Operation Iraqi Freedom, Fallen Heroes, Iraq War 03/19/03

Travis T Babine

San Antonio, Texas

August 6, 2009

Age Military Rank Unit/Location
20 Marine L/Cpl

2nd Battalion, 3rd Marine Regiment, 3rd Marine Division, III Marine Expeditionary Force, based out of Marine Corps Base Hawaii

Kaneohe Bay, Hawaii

 Killed while supporting combat operations in Farah province, Afghanistan.

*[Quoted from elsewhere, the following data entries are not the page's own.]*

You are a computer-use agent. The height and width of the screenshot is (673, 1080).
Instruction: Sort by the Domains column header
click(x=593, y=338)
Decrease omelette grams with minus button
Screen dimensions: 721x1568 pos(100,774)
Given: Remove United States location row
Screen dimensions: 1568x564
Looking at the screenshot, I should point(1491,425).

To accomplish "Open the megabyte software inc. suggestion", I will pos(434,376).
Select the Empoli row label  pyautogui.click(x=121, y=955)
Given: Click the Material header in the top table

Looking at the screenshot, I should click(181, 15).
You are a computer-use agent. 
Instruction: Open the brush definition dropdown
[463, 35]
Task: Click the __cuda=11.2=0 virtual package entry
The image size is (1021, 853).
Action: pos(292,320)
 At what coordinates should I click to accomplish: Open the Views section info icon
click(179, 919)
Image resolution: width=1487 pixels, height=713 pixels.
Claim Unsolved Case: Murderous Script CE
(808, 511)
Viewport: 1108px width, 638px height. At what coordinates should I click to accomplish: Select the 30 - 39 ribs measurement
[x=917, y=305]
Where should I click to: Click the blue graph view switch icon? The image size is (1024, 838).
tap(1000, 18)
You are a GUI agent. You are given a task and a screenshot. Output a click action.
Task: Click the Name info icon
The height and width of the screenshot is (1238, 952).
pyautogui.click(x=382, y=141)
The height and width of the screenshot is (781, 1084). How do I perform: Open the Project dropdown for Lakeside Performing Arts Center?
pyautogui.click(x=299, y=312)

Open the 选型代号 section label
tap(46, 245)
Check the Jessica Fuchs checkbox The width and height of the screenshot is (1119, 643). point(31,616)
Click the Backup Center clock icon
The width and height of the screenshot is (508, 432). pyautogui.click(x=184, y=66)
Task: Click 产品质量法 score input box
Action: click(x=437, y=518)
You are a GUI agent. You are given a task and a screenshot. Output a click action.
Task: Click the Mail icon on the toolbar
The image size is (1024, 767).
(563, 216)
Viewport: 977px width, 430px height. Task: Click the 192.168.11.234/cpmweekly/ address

Lance Cpl Babine was assigned to the 2nd Battalion, 3rd Marines, 3rd Marine Division, III Marine Expeditionary Force, Marine Corps Base Hawaii. He was killed when his thin-skinned humvee hit a roadside bomb. Travis was born into a military family and was named for the Alamo commander, William Barret Travis. He lived in many different locations in the United States and Korea before his family settled in San Antonio, Texas in 1996. As a youngster, he loved to pretend to be action heroes his favorite portrayal was as Batman. In 2007, he graduated with honors at Castle Hills First Baptist School and immediately enlisted in the Marines as part of the delayed entry program. His mom tried to convince him to go to college first and get a commission but Travis was convinced that he would make a better officer if he served a tour as an enlisted man. He scored so well on entry exams that he could have chosen any career field but he selected the infantry the essence of being a Marine. Travis was based at Forward Operating Base Bakwa, one of the westernmost outposts maintained by the 2nd Battalion. The terrain was once part of an old caravan route and the barebones Marine base is built up against the wall of one of the way stations. He had told his father that roadside bombs were a serious problem and it was one of the most difficult things to deal with. This quiet Marine who was a voracious reader was one of the kindest, gentlest and most generous young men you could ever hope to meet. Only three weeks before his death, Travis, his friends and family were celebrating a miracle. He was in a heavily armored vehicle that rolled over a pressure detonated roadside bomb in southwestern Afghanistan. There were five Marines inside when the bomb blew off the rear wheel and axle with such force that it sent the parts flying 120 feet. But all five were unhurt in their hulking Mine Resistant Ambush Protected vehicle. Now, over 500 mourners came to Travis' funeral which ended a four day mourning period by the city of San Antonio. Thousands lined the streets near Lackland Air Force Base to pay their respects as Travis made his last trip home.